→ **REQUIRED WORK**
The output should match, line for line, the records from the line containing "You are a GUI" through the line containing "Top 10 látnivaló", with every picture left out.
[RECORDS FOR THE EXERCISE Boundary: Start]
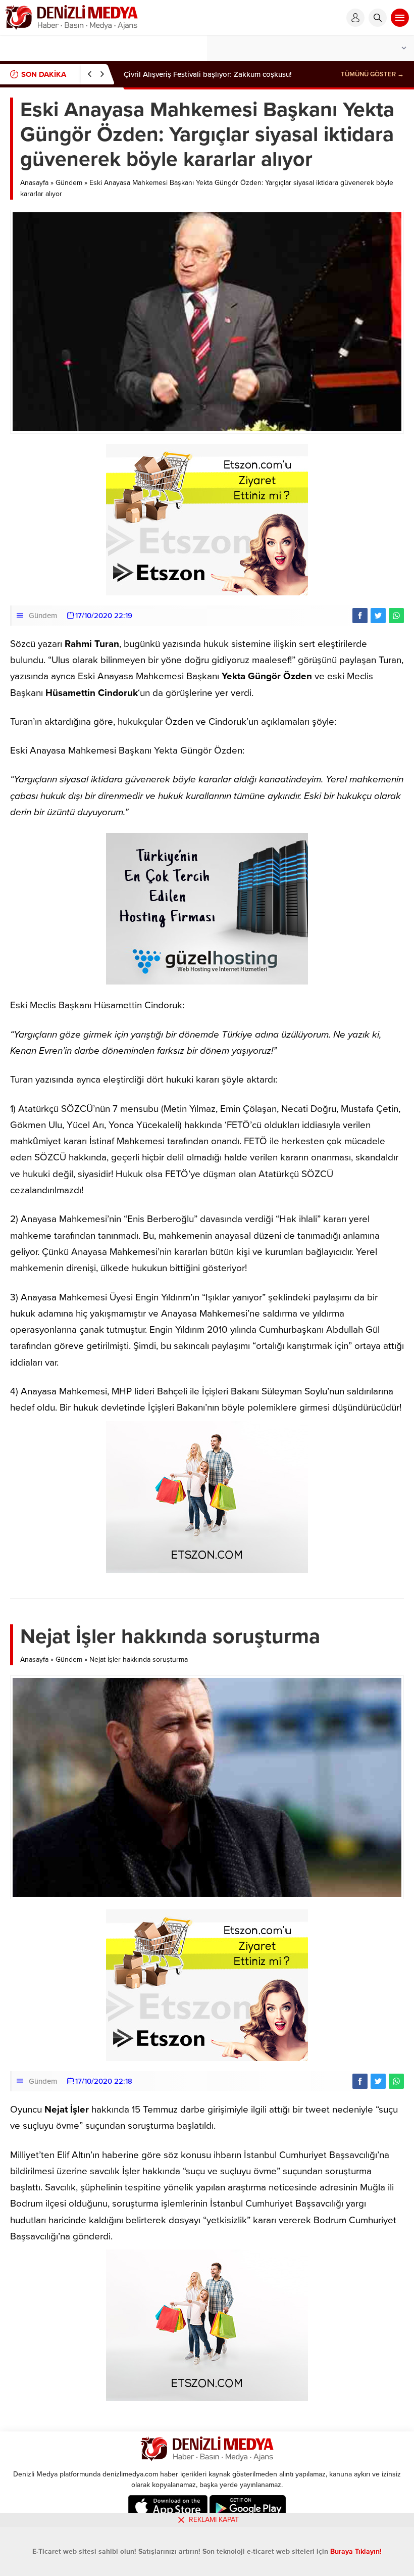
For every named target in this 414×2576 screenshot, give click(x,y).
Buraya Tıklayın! (356, 2551)
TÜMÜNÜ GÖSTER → (372, 74)
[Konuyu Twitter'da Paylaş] (378, 615)
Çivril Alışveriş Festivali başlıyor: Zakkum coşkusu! (208, 74)
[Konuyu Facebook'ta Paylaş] (360, 615)
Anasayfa (34, 182)
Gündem (69, 182)
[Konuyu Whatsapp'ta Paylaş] (396, 615)
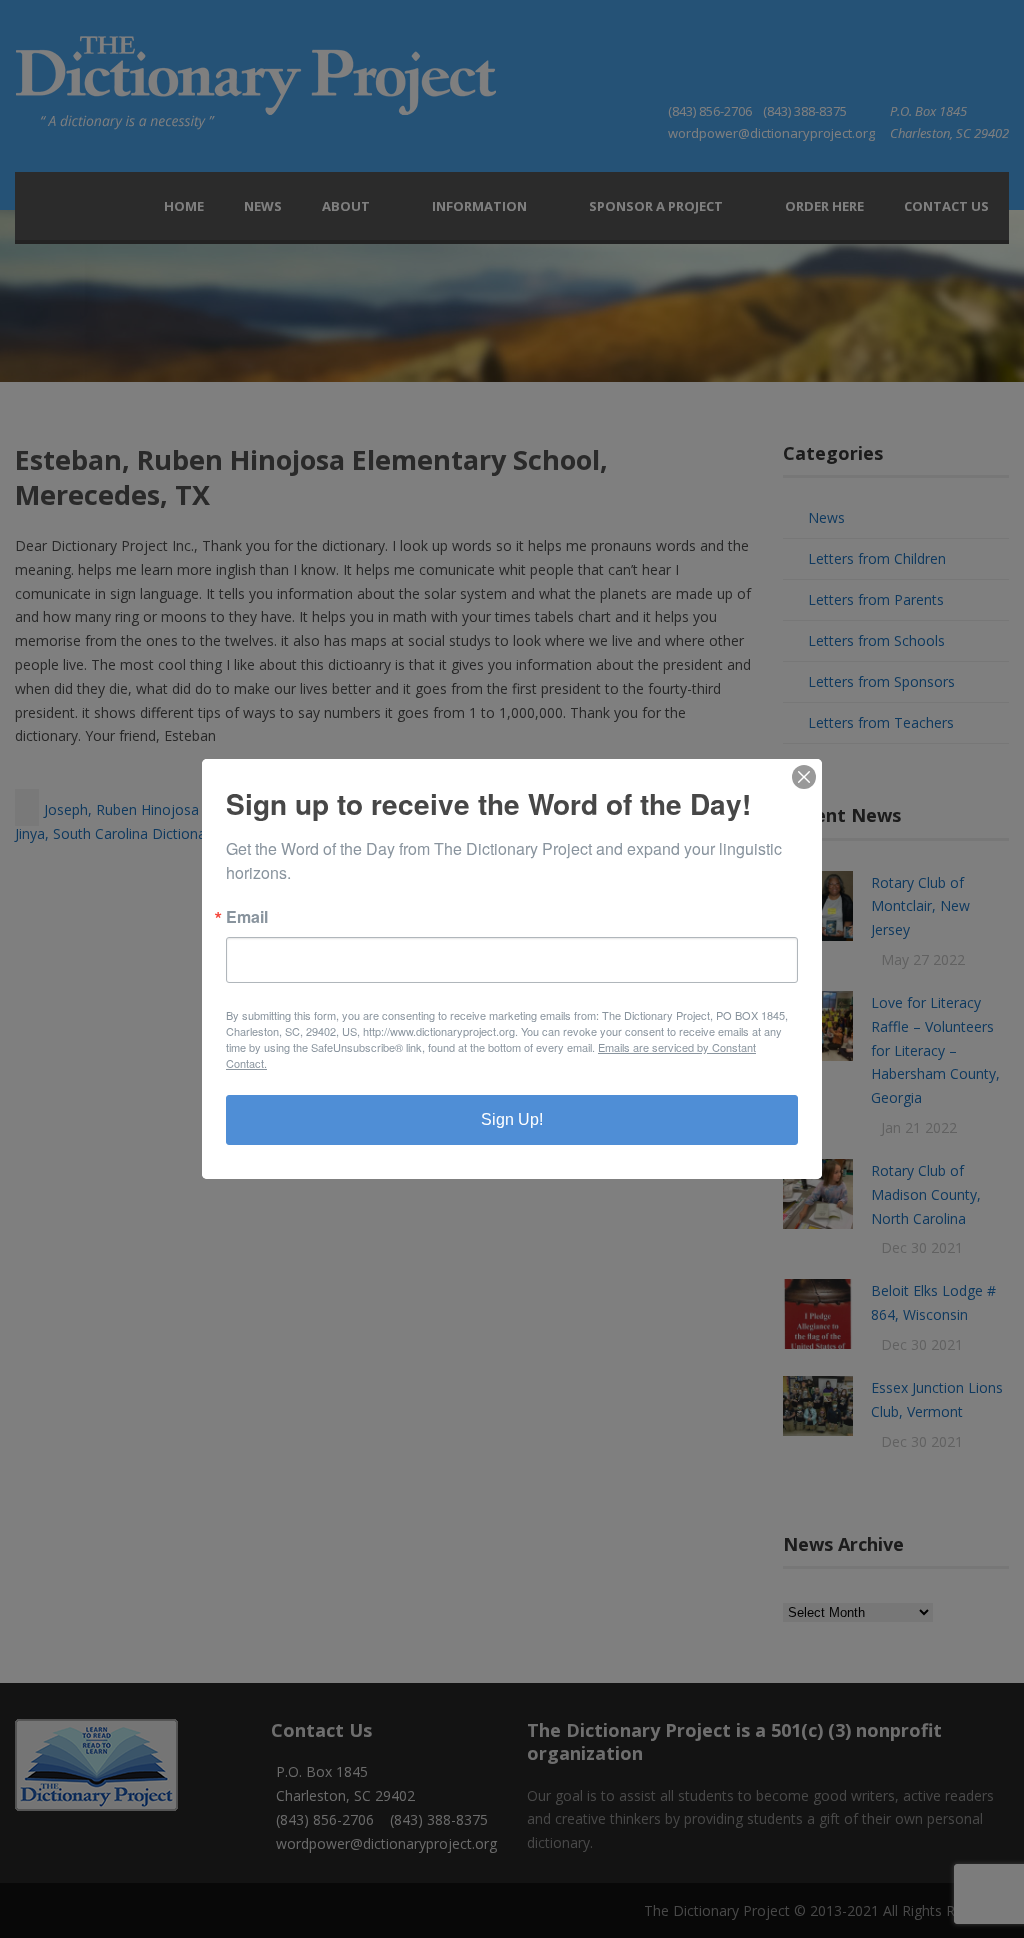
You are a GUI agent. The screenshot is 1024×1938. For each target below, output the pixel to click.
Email (247, 917)
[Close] (804, 777)
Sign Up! (512, 1119)
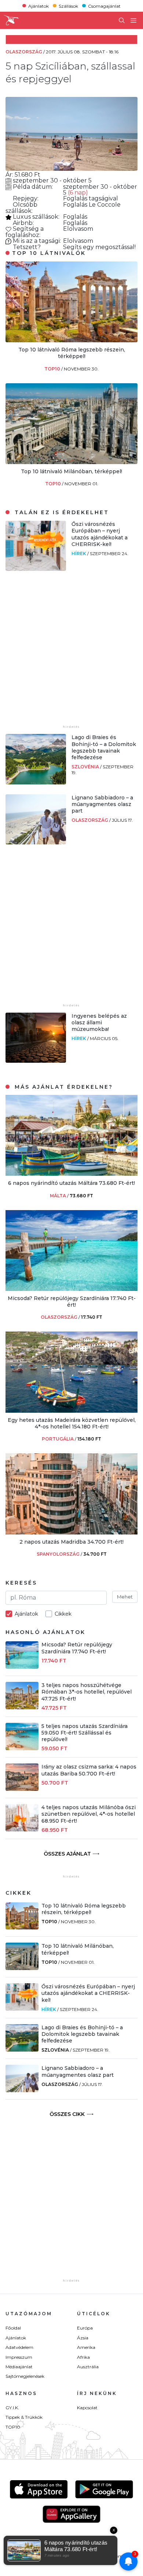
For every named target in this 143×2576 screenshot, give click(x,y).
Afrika (83, 2357)
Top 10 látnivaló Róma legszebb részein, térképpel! (71, 352)
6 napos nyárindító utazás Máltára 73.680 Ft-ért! (71, 1183)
[RECORDS FOR THE EXERCISE Boundary: End]
→ **EXERCISE RESULT**
You are a GUI agent. The screenshot is 1024×1938. For each target below, output the pixel to click.
Email (247, 917)
[Close] (804, 777)
Sign Up! (512, 1119)
For every named target in this 143×2576 screenshot, give click(x,y).
Afrika (83, 2357)
Top 10 látnivaló Róma legszebb részein, térképpel! (71, 352)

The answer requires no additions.